What this task involves – The answer must be a single number: the count of lines in the records below that contain the word "each".

Extracted information –
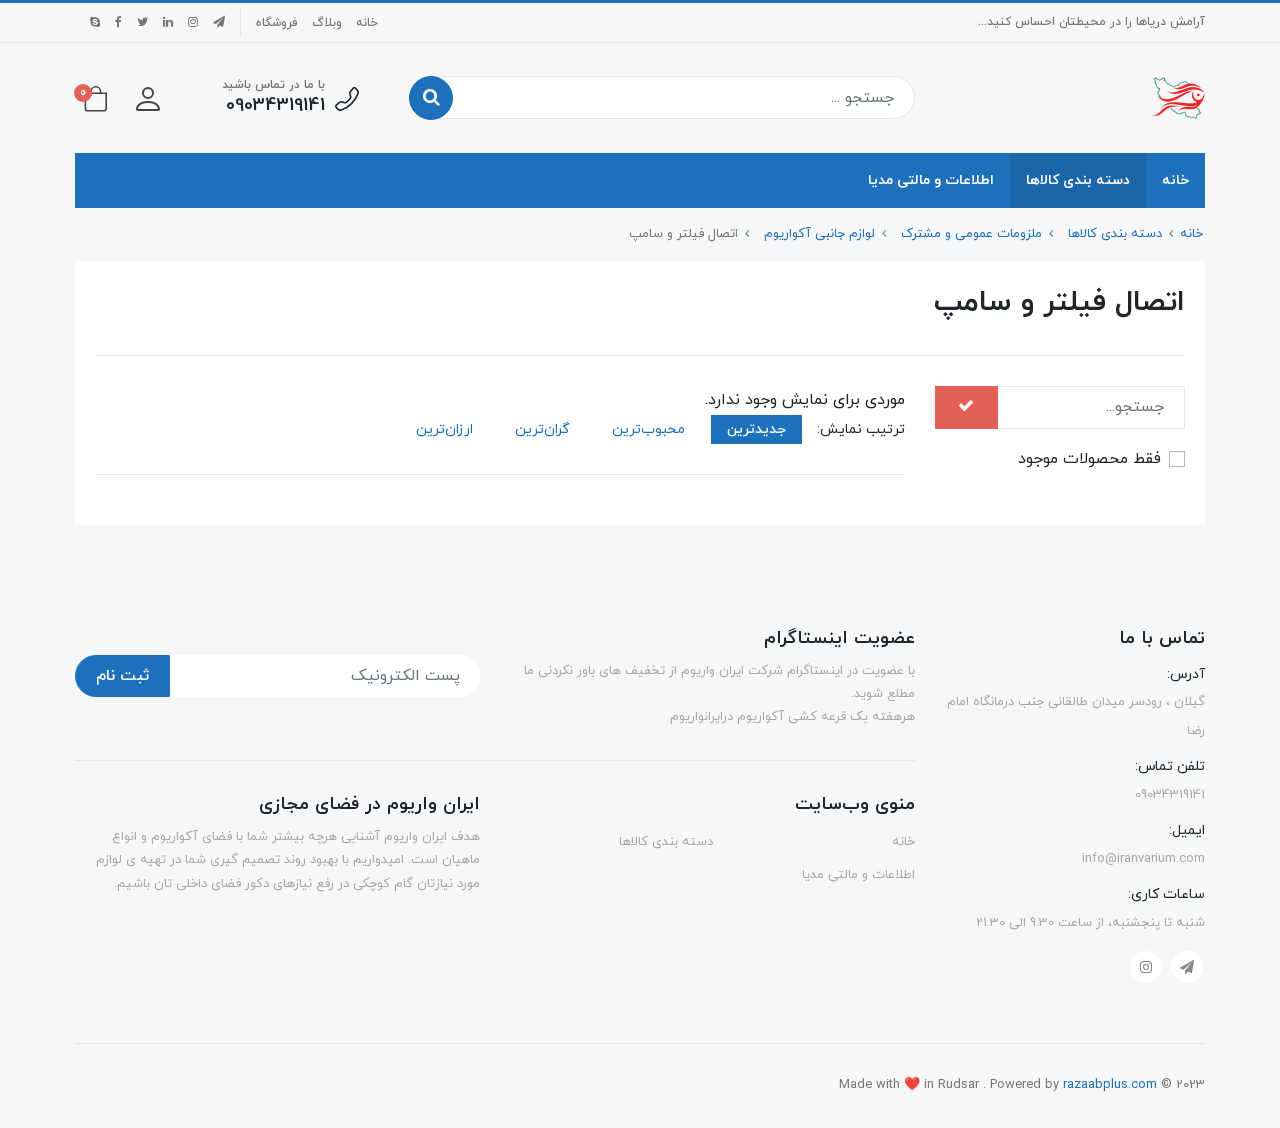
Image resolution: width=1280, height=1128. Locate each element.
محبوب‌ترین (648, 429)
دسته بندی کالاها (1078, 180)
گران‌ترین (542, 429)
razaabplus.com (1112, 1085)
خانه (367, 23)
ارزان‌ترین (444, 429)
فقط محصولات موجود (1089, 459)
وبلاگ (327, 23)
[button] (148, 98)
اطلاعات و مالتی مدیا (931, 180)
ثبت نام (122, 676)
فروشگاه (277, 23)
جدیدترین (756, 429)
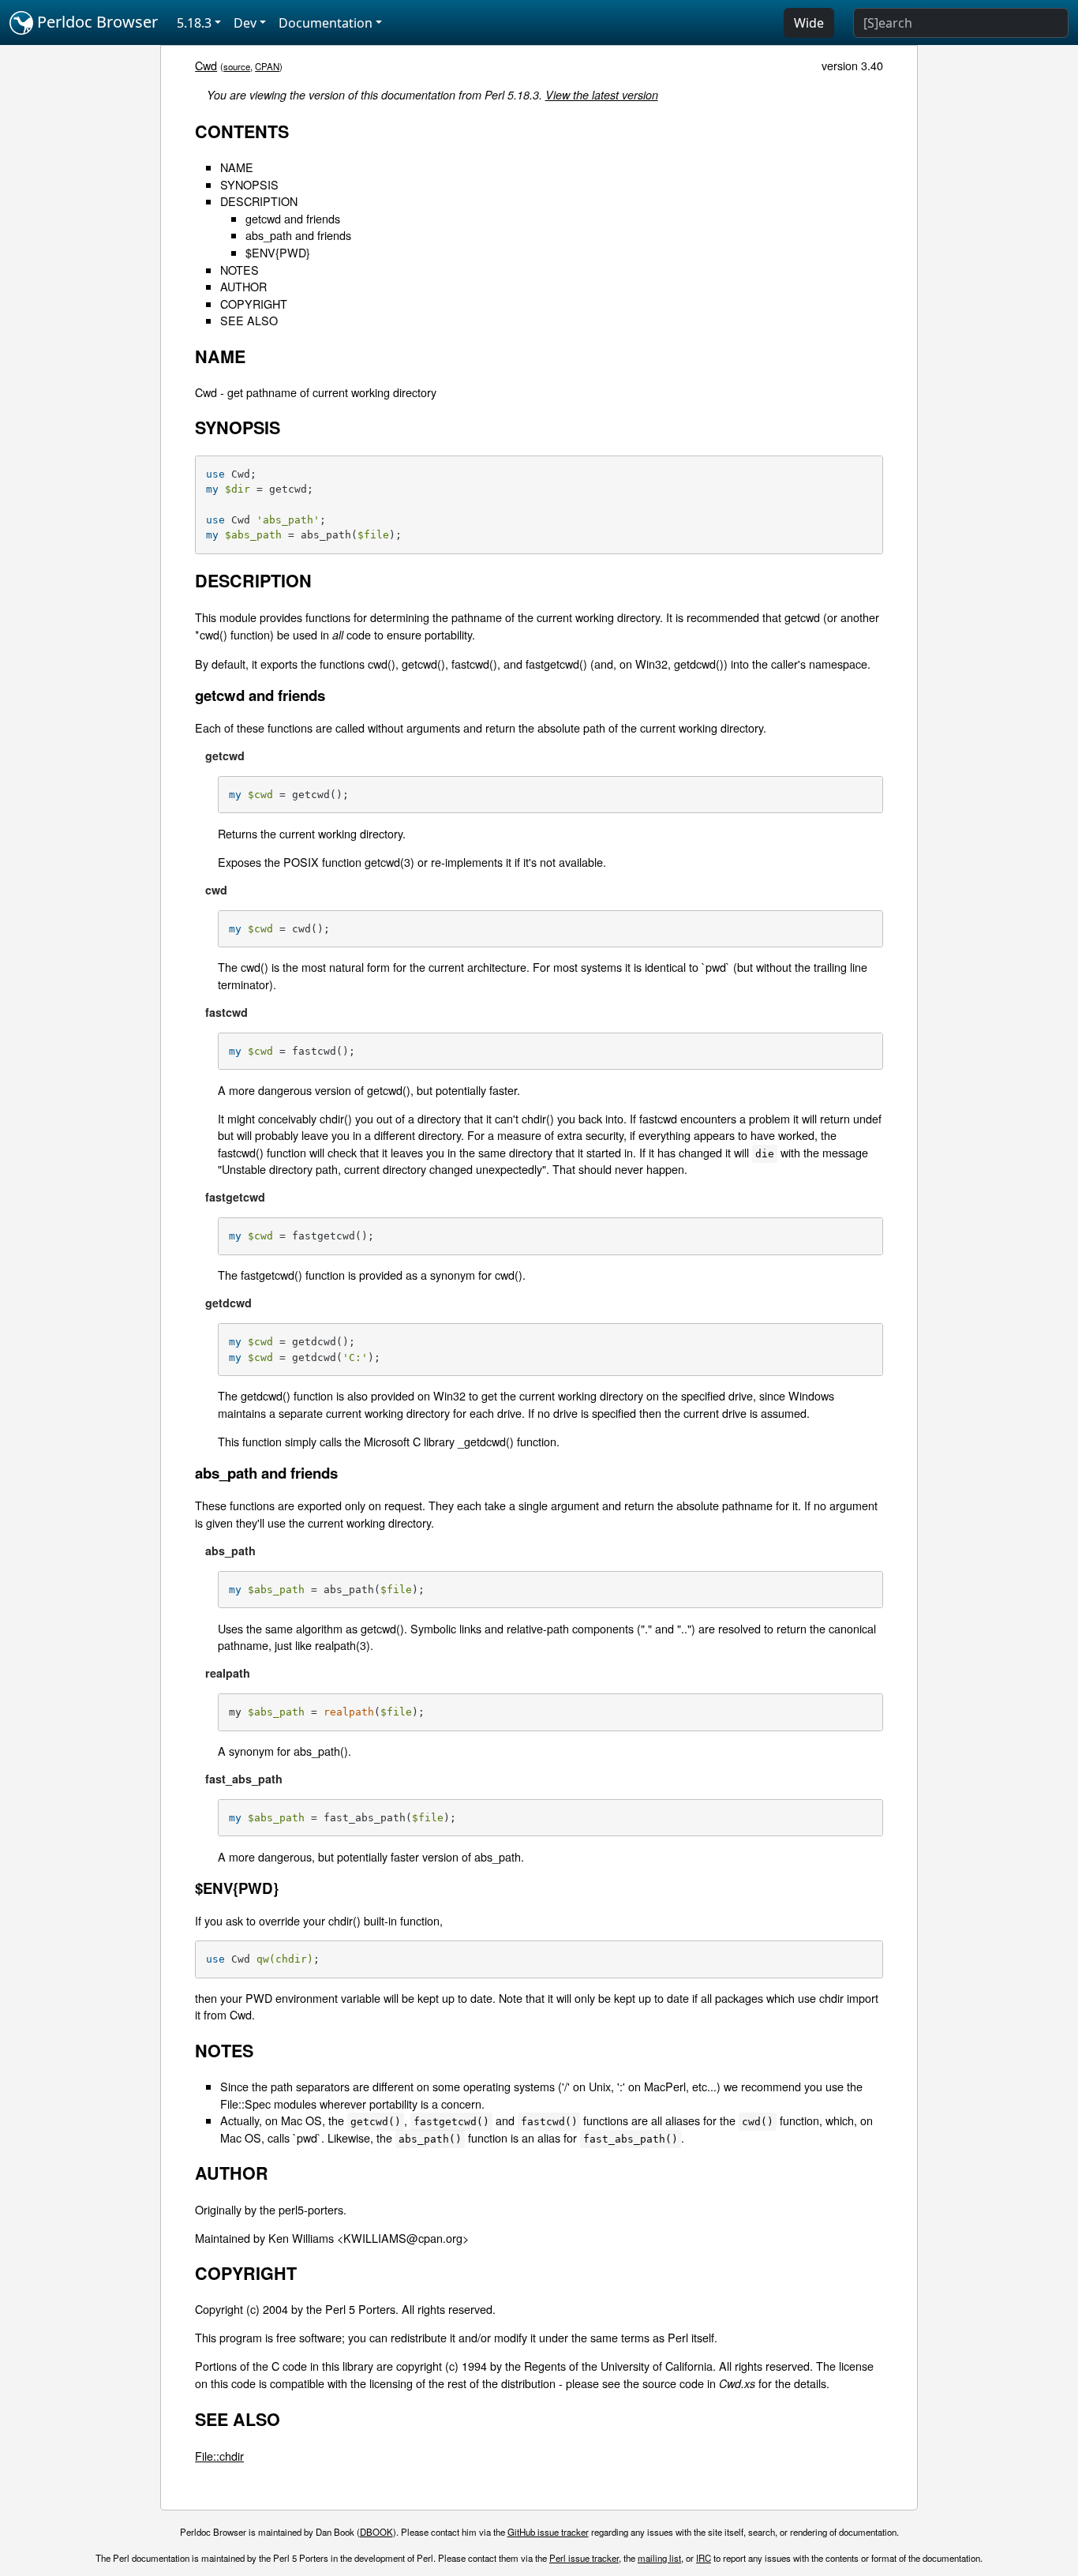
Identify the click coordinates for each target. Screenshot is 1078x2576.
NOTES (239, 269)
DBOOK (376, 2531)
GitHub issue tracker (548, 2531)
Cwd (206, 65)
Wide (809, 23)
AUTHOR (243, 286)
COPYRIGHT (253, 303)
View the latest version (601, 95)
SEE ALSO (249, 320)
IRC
---
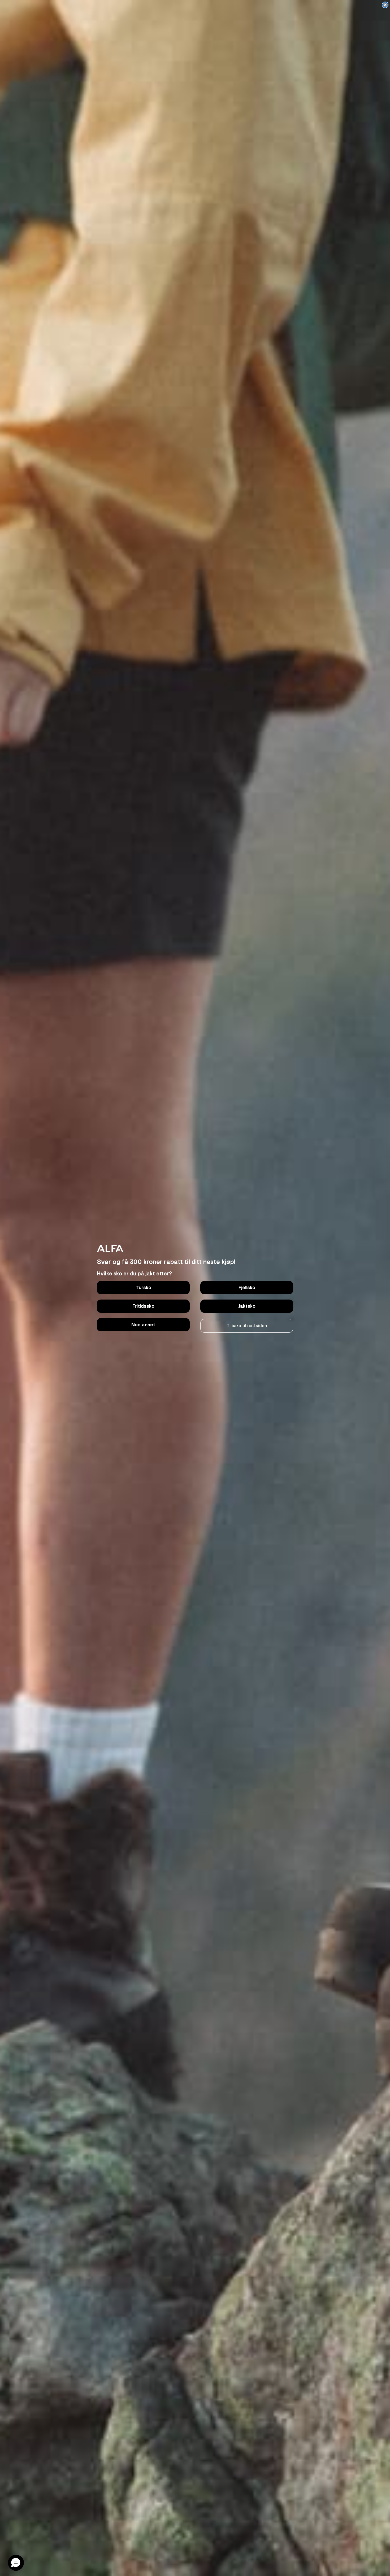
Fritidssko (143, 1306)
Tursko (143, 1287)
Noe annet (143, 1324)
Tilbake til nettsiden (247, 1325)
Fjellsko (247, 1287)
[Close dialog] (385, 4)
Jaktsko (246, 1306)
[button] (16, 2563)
* * *
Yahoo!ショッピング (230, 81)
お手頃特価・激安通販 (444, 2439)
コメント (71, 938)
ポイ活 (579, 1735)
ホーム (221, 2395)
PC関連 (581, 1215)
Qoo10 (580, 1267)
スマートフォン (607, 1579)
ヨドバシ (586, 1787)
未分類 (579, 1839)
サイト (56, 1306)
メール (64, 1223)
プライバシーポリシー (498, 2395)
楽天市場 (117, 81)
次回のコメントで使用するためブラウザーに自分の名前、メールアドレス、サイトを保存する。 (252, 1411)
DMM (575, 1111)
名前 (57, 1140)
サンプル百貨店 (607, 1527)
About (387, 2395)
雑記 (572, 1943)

Response – 2